# Requirement:
From the records below, set down exactly the lines starting with the line that contains "Maximize the Lines section with expand icon" and going on through the line that contains "Sort by IssueDate column header". Nothing else is wanted.

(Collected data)
◆ ◆ ◆

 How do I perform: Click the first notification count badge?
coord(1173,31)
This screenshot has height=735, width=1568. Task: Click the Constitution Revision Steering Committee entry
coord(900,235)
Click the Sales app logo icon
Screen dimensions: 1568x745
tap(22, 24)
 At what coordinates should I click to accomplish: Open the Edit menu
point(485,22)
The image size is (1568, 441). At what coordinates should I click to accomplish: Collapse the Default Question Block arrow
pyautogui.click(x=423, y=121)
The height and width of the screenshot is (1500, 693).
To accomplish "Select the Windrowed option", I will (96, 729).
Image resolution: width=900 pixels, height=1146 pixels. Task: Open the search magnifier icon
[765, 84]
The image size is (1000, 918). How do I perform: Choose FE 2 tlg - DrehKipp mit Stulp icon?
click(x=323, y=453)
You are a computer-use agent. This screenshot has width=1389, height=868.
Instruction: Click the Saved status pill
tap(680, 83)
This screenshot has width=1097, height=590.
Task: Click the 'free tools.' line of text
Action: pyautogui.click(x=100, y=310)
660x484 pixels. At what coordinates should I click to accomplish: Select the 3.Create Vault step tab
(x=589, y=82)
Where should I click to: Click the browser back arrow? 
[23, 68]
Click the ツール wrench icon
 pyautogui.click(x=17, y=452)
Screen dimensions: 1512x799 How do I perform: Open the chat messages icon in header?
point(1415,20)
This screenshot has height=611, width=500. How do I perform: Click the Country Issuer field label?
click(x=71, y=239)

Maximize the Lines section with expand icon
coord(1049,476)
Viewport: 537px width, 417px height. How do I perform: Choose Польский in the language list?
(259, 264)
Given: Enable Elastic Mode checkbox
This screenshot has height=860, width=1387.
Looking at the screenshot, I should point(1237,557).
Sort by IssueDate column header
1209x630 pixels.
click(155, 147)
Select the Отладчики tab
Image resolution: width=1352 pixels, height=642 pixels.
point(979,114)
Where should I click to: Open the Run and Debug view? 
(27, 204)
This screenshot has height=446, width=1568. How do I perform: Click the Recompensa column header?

◆ ◆ ◆

# Output for this exercise:
Maximize the Lines section with expand icon
coord(1049,476)
Viewport: 537px width, 417px height. How do I perform: Choose Польский in the language list?
(259, 264)
Given: Enable Elastic Mode checkbox
This screenshot has height=860, width=1387.
Looking at the screenshot, I should point(1237,557).
Sort by IssueDate column header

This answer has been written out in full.